Zaman Lekeleri’ni okurken, aklıma yıllar önce okuduğum bir başka kitap geldi. Orhan Kurmuş’un Emperyalizmin Türkiye’ye Girişi kitabı, içerdiği istatistiksel ve tarihi bilgilerin yanında, en çok İzmir-Aydın demiryolunun yapımı ile ilgili verdiği bilgilerle zihnimde yer etmiş. O zamanlar İngiltere’nin İstanbul Büyükelçisi olan Lord  Stratford’un Alsancak tren istasyonunun temel atma töreninde (16 Kasım 1858) yaptığı konuşmada belirttiği gibi, İzmir-Aydın demiryolu hattının İngiliz sanayi ürünlerinin ve sermayesinin Türkiye’ye girişini kolaylaştıracağı belliymiş. Bu, İngilizler açısından tahmin edilebilecek bir fayda. Beni asıl hayrete düşüren, verilen diğer imtiyazlar olmuştu. Anlaşmaya göre, demiryolunun yapılması, işletilmesi ve yenilenmesi için gerekli tüm mallar gümrük vergisi ödemeden Türkiye’ye sokuluyordu. Ayrıca, demiryolunun inşaatı sırasında İngiliz şirket Osmanlı Devletine ait olan toprakları, madenleri ve ormanları bedava kullanabiliyordu. Demiryolu kullanıma açıldıktan sonra, şirket hattın 45 kilometre çevresinde bulunan madenleri az bir vergi ödeyerek işletme hakkına da sahipti. Bunu okuyunca ilk aklıma gelen, böylesi bir hakkın, o bölgede bulunan arkeolojik eserlerin yurtdışına götürülmesini de ne kadar kolaylaştıracağı olmuştu. Yurtdışında, Londra’daki British Museum ve Berlin’deki Pergamon (Bergama) Museum gibi müzelerde gördüğümüz Anadolu’dan götürülmüş (ya da kaçırılmış)  arkeoloji şaheserlerinin açıklayıcı tabelalarında yazılı olan “Osmanlı Padişahının izniyle getirilmiştir” ibareleri, verilmiş bu ve benzeri imtiyazlara dayandırılıyor olsa gerek.

**Yapılacaklar**
1 – İzmir-Aydın demiryolunu anlatan metne göre Alsancak tren istasyonunun temel atma töreni hangi tarihte yapılmıştır?
2 – İzmir-Aydın demiryolu imtiyazlarını anlatan metni, son cümlesinin ardından sürdürün.
Aşağıdaki liste, metinle bağlantısı olmayan ayrı bir malzemedir.

**Derlenen malzeme**
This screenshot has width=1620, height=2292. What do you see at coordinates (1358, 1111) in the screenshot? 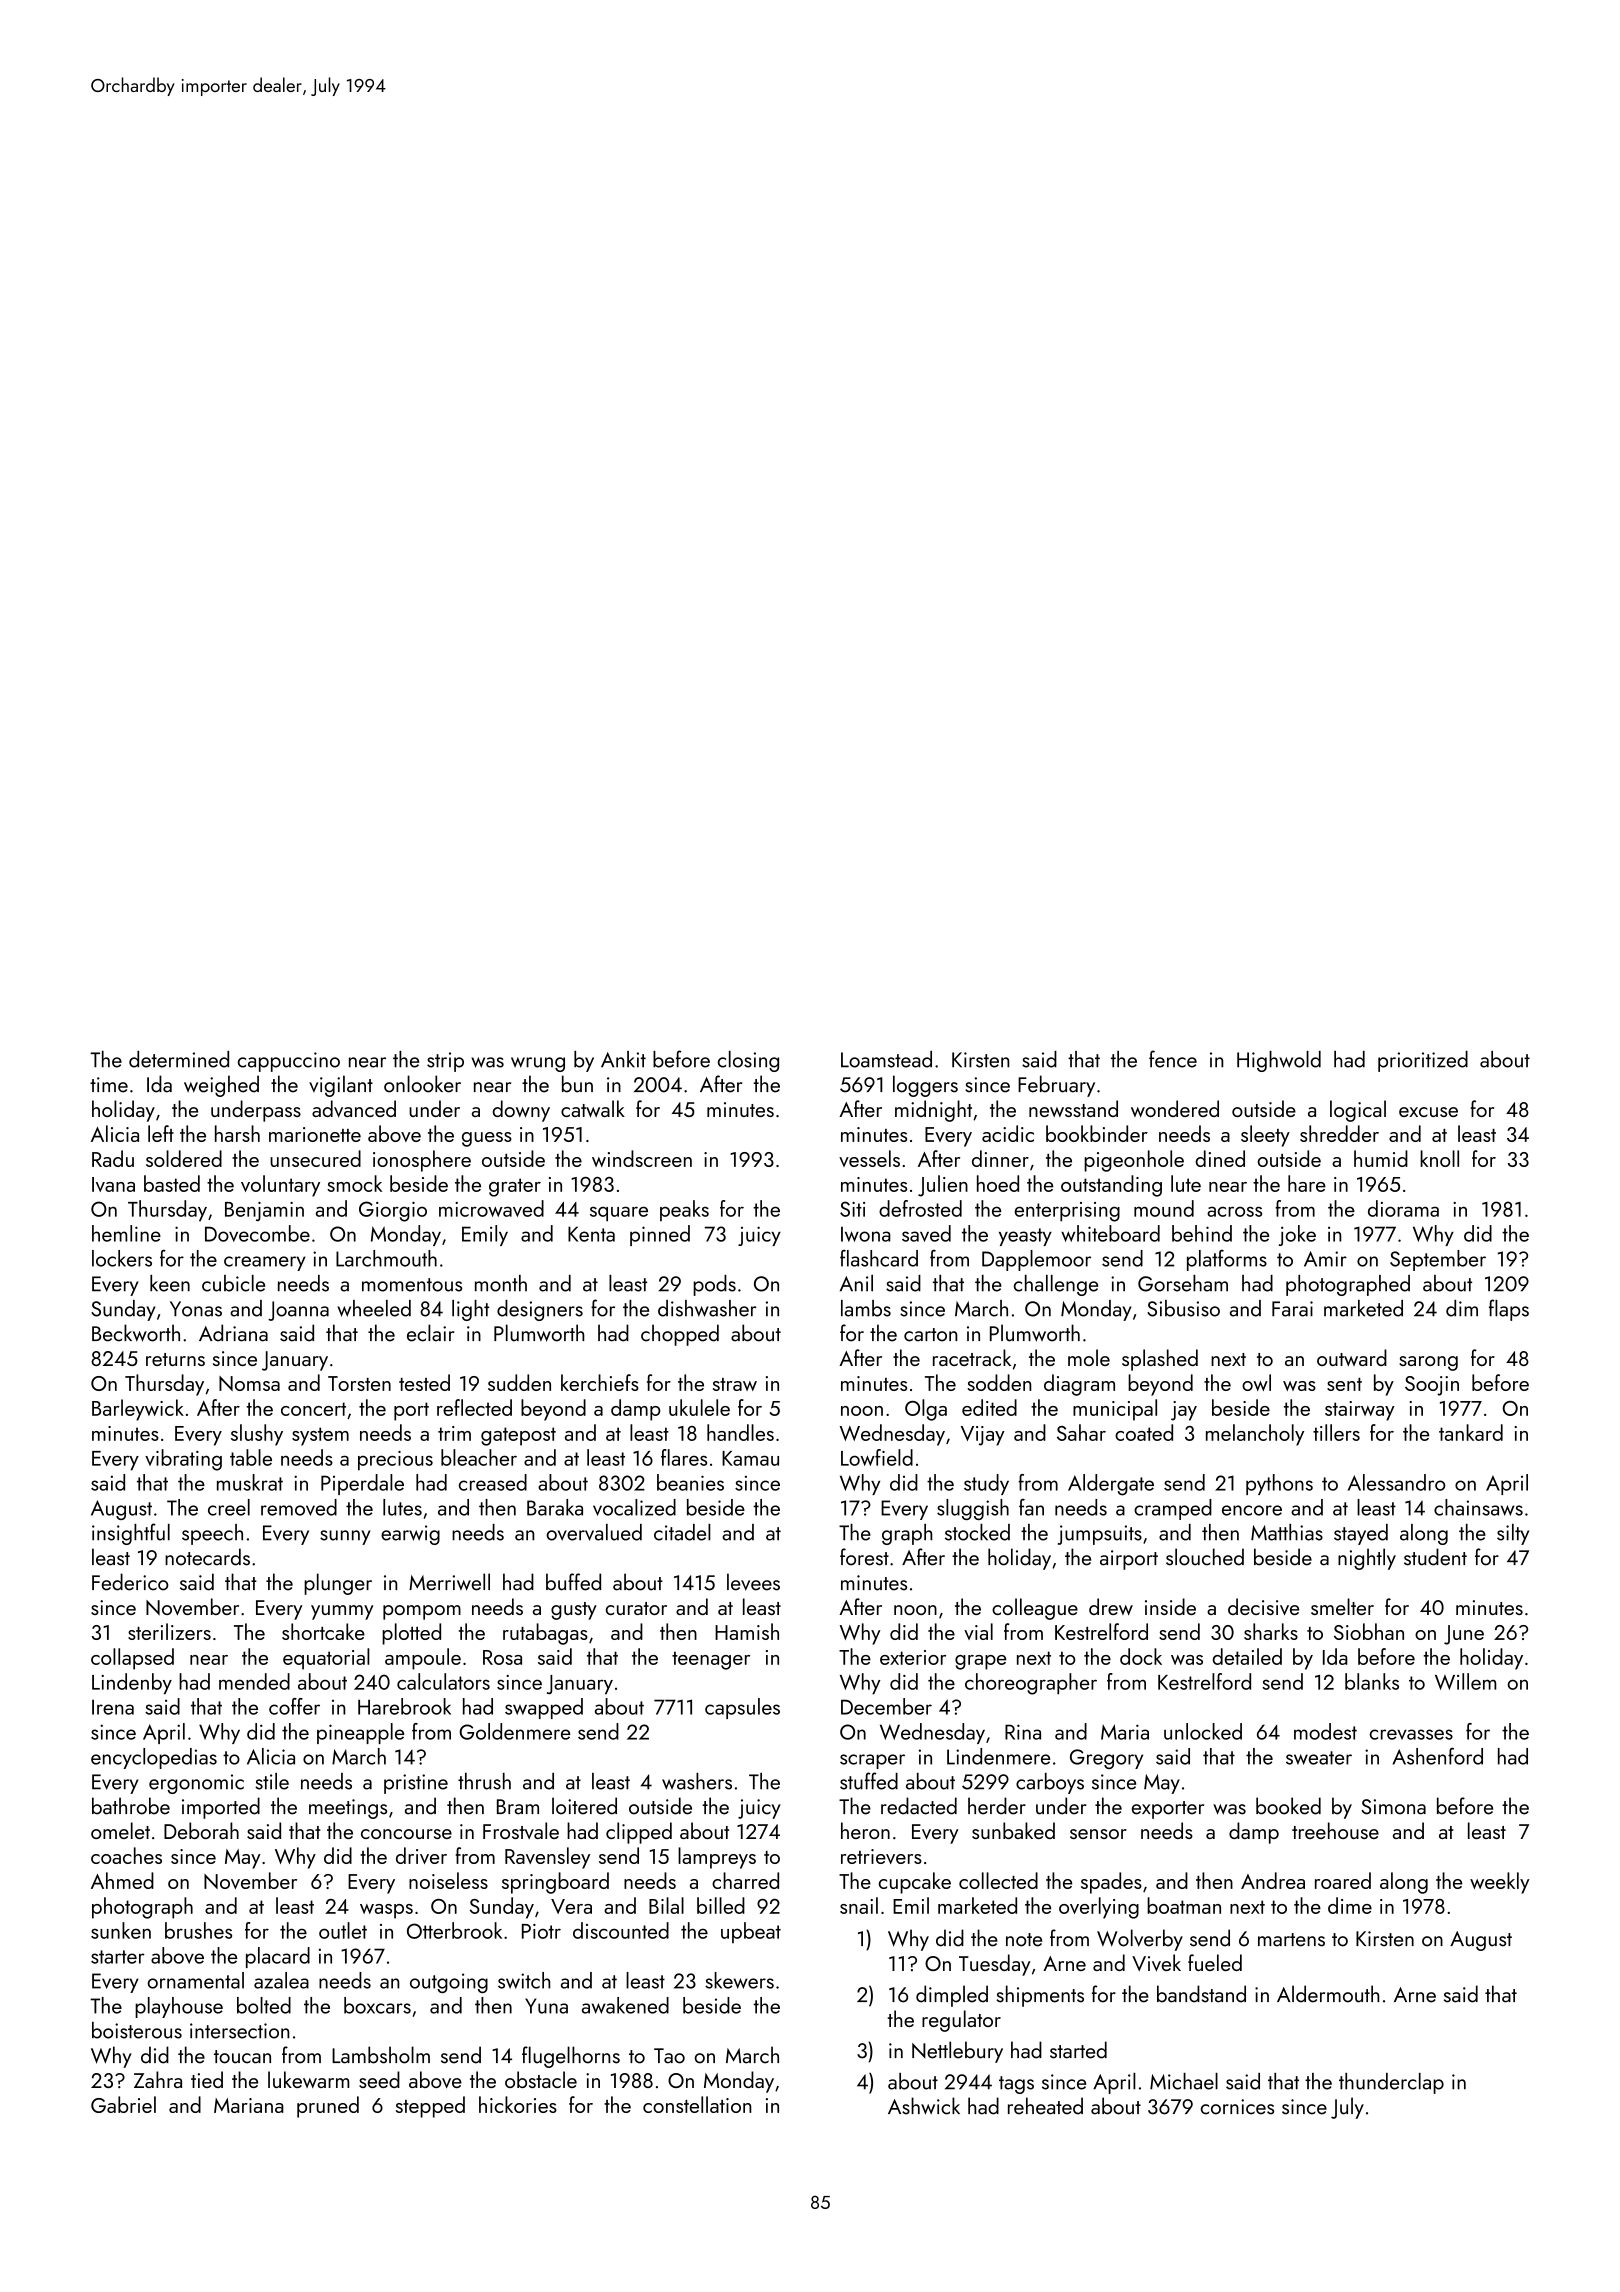
I see `logical` at bounding box center [1358, 1111].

**Görevlere yanıtlar**
1 – 16 Kasım 1858'de.

2 –
Osmanlı Hükümeti şirketin yönetimine hiçbir şekilde karışmamayı taahhüt ettiği gibi, rakip bir şirket kurulmasına da izin vermeyecekti. Anlaşmada bir de, günümüzde Yavuz Sultan Selim ve Osman Gazi köprülerini inşa eden ve işleten şirketlerle yapılan anlaşmaları anımsatan maddeler bulunuyormuş. Buna göre, Osmanlı Hükümeti demiryolunun ilk kısmı devreye girdikten sonra  elli yıl süre ile her yıl, şirket sermayesinin %6’sı oranında bir karı garanti ediyor ve kar bu oranın altına düşerse üstünü tamamlamayı yükleniyordu.

Şark Demiryollarına ait projeler, haritalar ve vaziyet planları (1888-1900)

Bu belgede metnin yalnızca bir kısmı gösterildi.